→ **OBJET DE L’EXERCICE**
Pour chacune des affirmations suivantes, indiquez par oui ou par non si elle concorde avec le passage sur Vauban, et citez textuellement les mots du passage qui tranchent. (a) Vauban était soigné à l’hôpital de Condé quand cette place fut investie. (b) Condé dut capituler faute de munitions. (c) À Saint-Ghislain, les ennemis s’éloignèrent neuf jours après l’investissement.

→ **PASSAGE PROPOSÉ**
····················
Épargner le sang ! trois mots qui résumeront désormais tout l’art des sièges, recréé par le plus grand preneur de villes qu’il y ait jamais eu. Le génie fécondé par la pitié chrétienne, c’est tout Vauban.

Au sujet des ingénieurs et du peu d’estime où on les tient, « non-seulement on ne les consulte pas, dit-il encore, mais ils sont souvent obligés de suivre les sentimens d’autrui et de travailler sur des pas étrangers, d’où s’ensuit que toutes leurs fonctions se réduisent à la conduite de quelques sapes et à poser des travailleurs sur des alignemens tracés par d’autres, qui la plupart du temps ne savent ce qu’ils font. Quoique ce traitement ne soit pas égal à tous, et qu’il s’en trouve quelquefois d’une capacité assez grande et d’un courage assez relevé pour ne se vouloir soumettre qu’à la raison, si est-ce qu’il y en a peu qui puissent se dispenser d’obéir à un lieutenant-général demi-savant, qui a l’autorité en main, parce qu’étant maître de la tranchée il présume que tout doit dépendre de lui et qu’il y va du sien d’autoriser ses opinions et de les faire prévaloir à celles des autres. Je ne prétends pas par là excuser les ingénieurs ; au contraire, je trouve leur inapplication blâmable, pour n’avoir pas plus travaillé à purger la tranchée d’une infinité de fautes qui s’y commettent[12]. »

Dans l’affaire de Valenciennes, Vauban pouvait faire valoir pour son propre compte une autre excuse que l’infériorité de sa situation ; une blessure grave l’avait mis, dès le commencement du siège, hors de cause. On le traitait à l’hôpital de Condé lorsque cette place fut tout à coup investie par l’armée qui venait de secourir Valenciennes. Incapable d’agir, Vauban mit au service de la défense tout ce qu’il pouvait lui donner, ses conseils et l’exemple de son énergie morale ; un mois durant, on le vit, couché sur un brancard, visiter tour à tour les points les plus menacés. Le succès eût peut-être couronné la résistance de la garnison sans une dernière et déplorable conséquence des fautes commises devant Valenciennes. « Comme si l’on eût appréhendé de n’avoir pas assez failli[13], » on avait eu l’imprudence de nourrir l’armée qui assiégeait cette place aux dépens des magasins de Condé, de sorte que, lorsque Condé fut assiégé ensuite, les vivres manquèrent, et qu’il fallut capituler par famine. À quelque temps de là, Vauban eut du moins la satisfaction de voir l’ennemi manquer un siège à son tour. Envoyé à Saint-Ghislain, il s’y trouva investi par l’armée qui avait pris Condé. Peu s’en fallut qu’il n’y eût le même sort, car Saint-Ghislain n’avait pas ses magasins mieux pourvus ; cependant, neuf jours après l’investissement, les ennemis s’éloignèrent d’un côté, tandis que de l’autre l’armée de Turenne s’avançait pour ravitailler la place.
····················
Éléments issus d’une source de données
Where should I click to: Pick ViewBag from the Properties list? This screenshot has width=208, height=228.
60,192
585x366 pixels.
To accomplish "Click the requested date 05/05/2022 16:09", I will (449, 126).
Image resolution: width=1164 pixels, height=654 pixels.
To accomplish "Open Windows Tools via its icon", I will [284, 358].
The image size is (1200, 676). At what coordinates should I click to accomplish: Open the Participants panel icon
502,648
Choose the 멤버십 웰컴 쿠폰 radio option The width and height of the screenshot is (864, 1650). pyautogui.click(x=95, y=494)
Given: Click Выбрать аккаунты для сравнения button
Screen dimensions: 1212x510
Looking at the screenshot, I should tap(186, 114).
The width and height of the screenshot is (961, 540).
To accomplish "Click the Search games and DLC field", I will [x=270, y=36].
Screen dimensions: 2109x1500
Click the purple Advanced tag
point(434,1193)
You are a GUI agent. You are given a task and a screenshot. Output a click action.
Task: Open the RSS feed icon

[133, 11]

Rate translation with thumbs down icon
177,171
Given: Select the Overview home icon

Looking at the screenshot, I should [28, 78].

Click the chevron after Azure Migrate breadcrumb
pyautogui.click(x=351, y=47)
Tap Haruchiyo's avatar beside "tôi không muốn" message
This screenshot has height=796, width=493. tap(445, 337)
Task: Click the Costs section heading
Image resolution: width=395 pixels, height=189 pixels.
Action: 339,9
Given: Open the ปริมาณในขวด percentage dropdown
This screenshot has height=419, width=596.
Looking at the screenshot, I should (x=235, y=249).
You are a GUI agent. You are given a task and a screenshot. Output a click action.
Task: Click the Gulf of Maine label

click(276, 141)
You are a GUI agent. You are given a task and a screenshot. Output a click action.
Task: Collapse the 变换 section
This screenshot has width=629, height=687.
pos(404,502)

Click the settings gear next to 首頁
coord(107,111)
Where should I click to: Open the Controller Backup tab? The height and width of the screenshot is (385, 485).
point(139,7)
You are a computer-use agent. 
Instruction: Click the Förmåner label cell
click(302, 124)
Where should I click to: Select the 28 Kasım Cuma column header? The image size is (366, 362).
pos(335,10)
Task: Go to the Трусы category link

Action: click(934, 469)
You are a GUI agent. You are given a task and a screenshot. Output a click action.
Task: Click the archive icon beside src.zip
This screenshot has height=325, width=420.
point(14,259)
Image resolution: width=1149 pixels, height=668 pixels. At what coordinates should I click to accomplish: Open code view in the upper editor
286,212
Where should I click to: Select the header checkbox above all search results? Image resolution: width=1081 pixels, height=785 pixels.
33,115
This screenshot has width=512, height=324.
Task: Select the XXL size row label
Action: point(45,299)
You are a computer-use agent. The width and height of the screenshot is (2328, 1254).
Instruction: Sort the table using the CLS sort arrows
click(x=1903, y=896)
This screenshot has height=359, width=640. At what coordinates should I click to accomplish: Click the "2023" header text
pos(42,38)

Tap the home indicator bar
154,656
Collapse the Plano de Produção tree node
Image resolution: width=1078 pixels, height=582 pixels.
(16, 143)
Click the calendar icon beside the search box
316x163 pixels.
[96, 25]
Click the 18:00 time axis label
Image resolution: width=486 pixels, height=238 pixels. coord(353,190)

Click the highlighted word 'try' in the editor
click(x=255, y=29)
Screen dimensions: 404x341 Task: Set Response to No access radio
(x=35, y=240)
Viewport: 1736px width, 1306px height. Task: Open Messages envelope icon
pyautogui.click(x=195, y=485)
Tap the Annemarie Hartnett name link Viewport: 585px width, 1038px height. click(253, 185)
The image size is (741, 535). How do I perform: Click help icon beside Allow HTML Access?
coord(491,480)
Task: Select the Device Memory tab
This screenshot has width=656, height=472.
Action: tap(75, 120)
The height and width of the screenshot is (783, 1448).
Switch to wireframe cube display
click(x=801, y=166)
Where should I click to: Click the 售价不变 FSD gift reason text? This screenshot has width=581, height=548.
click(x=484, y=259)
····················
→ **TÂCHE ACCOMPLIE**
(a) Oui : « On le traitait à l’hôpital de Condé lorsque cette place fut tout à coup investie ».
(b) Non : « les vivres manquèrent, et qu’il fallut capituler par famine ».
(c) Oui : « neuf jours après l’investissement, les ennemis s’éloignèrent d’un côté ».